» Problem:
Copy the entries that follow, exactly and completely.

» Data for the task:
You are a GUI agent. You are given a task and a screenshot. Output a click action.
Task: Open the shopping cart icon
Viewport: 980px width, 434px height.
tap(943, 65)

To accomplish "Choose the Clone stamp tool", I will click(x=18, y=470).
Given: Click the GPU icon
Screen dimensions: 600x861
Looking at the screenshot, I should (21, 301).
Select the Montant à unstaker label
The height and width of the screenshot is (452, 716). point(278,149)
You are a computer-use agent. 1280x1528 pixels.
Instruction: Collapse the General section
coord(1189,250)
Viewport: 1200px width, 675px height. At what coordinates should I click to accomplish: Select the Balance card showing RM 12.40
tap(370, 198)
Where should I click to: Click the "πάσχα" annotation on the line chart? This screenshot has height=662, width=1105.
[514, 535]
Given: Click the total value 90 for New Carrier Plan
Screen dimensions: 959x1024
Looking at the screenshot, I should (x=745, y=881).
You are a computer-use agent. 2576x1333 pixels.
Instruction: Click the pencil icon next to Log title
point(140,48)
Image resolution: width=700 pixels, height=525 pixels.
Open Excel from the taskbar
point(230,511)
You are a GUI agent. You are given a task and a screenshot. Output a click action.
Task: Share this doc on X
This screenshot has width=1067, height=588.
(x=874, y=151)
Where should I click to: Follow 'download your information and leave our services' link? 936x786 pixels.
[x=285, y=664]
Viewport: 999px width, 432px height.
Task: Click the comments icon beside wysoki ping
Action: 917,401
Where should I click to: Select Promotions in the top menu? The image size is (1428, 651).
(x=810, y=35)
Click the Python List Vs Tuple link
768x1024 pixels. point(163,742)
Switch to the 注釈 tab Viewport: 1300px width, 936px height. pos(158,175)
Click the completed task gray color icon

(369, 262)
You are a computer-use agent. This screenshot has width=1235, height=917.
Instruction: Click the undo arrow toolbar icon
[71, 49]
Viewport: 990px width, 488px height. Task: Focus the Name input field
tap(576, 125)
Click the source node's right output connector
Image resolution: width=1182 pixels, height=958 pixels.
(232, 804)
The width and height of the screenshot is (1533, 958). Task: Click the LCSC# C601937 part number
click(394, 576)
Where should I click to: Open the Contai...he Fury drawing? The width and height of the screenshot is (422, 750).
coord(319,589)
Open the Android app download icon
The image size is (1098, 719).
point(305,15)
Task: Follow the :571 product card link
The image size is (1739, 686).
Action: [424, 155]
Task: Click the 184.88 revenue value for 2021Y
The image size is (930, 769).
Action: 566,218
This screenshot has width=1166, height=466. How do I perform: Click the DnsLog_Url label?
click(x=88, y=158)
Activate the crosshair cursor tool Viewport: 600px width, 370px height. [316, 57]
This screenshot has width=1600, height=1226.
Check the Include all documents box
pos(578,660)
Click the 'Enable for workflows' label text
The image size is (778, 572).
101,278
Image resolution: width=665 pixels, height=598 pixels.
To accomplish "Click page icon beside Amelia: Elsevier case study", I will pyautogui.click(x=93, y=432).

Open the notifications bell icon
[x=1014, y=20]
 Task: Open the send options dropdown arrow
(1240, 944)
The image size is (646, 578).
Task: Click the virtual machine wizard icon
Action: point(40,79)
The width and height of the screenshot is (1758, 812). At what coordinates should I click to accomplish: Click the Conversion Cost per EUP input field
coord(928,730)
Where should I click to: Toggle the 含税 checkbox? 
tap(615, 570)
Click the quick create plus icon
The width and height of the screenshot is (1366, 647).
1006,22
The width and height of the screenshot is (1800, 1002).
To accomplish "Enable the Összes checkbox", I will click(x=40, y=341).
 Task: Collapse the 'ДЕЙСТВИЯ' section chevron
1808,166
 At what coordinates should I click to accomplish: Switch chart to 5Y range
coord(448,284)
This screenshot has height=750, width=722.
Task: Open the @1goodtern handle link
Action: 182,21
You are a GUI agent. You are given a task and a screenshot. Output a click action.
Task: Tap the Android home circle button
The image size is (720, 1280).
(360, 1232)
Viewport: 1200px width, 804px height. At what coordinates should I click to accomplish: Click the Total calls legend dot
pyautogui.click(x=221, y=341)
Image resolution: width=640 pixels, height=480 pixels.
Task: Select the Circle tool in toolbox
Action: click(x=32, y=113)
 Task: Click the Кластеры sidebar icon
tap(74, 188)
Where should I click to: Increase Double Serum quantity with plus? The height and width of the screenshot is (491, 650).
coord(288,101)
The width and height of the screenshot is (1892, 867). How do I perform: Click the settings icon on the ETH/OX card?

» Final answer:
You are a GUI agent. You are given a task and a screenshot. Output a click action.
Task: Open the shopping cart icon
Viewport: 980px width, 434px height.
tap(943, 65)

To accomplish "Choose the Clone stamp tool", I will click(x=18, y=470).
Given: Click the GPU icon
Screen dimensions: 600x861
Looking at the screenshot, I should (21, 301).
Select the Montant à unstaker label
The height and width of the screenshot is (452, 716). point(278,149)
You are a computer-use agent. 1280x1528 pixels.
Instruction: Collapse the General section
coord(1189,250)
Viewport: 1200px width, 675px height. At what coordinates should I click to accomplish: Select the Balance card showing RM 12.40
tap(370, 198)
Where should I click to: Click the "πάσχα" annotation on the line chart? This screenshot has height=662, width=1105.
[514, 535]
Given: Click the total value 90 for New Carrier Plan
Screen dimensions: 959x1024
Looking at the screenshot, I should (x=745, y=881).
You are a computer-use agent. 2576x1333 pixels.
Instruction: Click the pencil icon next to Log title
point(140,48)
Image resolution: width=700 pixels, height=525 pixels.
Open Excel from the taskbar
point(230,511)
You are a GUI agent. You are given a task and a screenshot. Output a click action.
Task: Share this doc on X
This screenshot has width=1067, height=588.
(x=874, y=151)
Where should I click to: Follow 'download your information and leave our services' link? 936x786 pixels.
[x=285, y=664]
Viewport: 999px width, 432px height.
Task: Click the comments icon beside wysoki ping
Action: 917,401
Where should I click to: Select Promotions in the top menu? The image size is (1428, 651).
(x=810, y=35)
Click the Python List Vs Tuple link
768x1024 pixels. point(163,742)
Switch to the 注釈 tab Viewport: 1300px width, 936px height. pos(158,175)
Click the completed task gray color icon

(369, 262)
You are a computer-use agent. This screenshot has width=1235, height=917.
Instruction: Click the undo arrow toolbar icon
[71, 49]
Viewport: 990px width, 488px height. Task: Focus the Name input field
tap(576, 125)
Click the source node's right output connector
Image resolution: width=1182 pixels, height=958 pixels.
(232, 804)
The width and height of the screenshot is (1533, 958). Task: Click the LCSC# C601937 part number
click(394, 576)
Where should I click to: Open the Contai...he Fury drawing? The width and height of the screenshot is (422, 750).
coord(319,589)
Open the Android app download icon
The image size is (1098, 719).
point(305,15)
Task: Follow the :571 product card link
The image size is (1739, 686).
Action: [424, 155]
Task: Click the 184.88 revenue value for 2021Y
The image size is (930, 769).
Action: 566,218
This screenshot has width=1166, height=466. How do I perform: Click the DnsLog_Url label?
click(x=88, y=158)
Activate the crosshair cursor tool Viewport: 600px width, 370px height. [316, 57]
This screenshot has width=1600, height=1226.
Check the Include all documents box
pos(578,660)
Click the 'Enable for workflows' label text
The image size is (778, 572).
101,278
Image resolution: width=665 pixels, height=598 pixels.
To accomplish "Click page icon beside Amelia: Elsevier case study", I will pyautogui.click(x=93, y=432).

Open the notifications bell icon
[x=1014, y=20]
 Task: Open the send options dropdown arrow
(1240, 944)
The image size is (646, 578).
Task: Click the virtual machine wizard icon
Action: point(40,79)
The width and height of the screenshot is (1758, 812). At what coordinates should I click to accomplish: Click the Conversion Cost per EUP input field
coord(928,730)
Where should I click to: Toggle the 含税 checkbox? 
tap(615, 570)
Click the quick create plus icon
The width and height of the screenshot is (1366, 647).
1006,22
The width and height of the screenshot is (1800, 1002).
To accomplish "Enable the Összes checkbox", I will click(x=40, y=341).
 Task: Collapse the 'ДЕЙСТВИЯ' section chevron
1808,166
 At what coordinates should I click to accomplish: Switch chart to 5Y range
coord(448,284)
This screenshot has height=750, width=722.
Task: Open the @1goodtern handle link
Action: 182,21
You are a GUI agent. You are given a task and a screenshot. Output a click action.
Task: Tap the Android home circle button
The image size is (720, 1280).
(360, 1232)
Viewport: 1200px width, 804px height. At what coordinates should I click to accomplish: Click the Total calls legend dot
pyautogui.click(x=221, y=341)
Image resolution: width=640 pixels, height=480 pixels.
Task: Select the Circle tool in toolbox
Action: click(x=32, y=113)
 Task: Click the Кластеры sidebar icon
tap(74, 188)
Where should I click to: Increase Double Serum quantity with plus? The height and width of the screenshot is (491, 650).
coord(288,101)
The width and height of the screenshot is (1892, 867). How do I perform: Click the settings icon on the ETH/OX card?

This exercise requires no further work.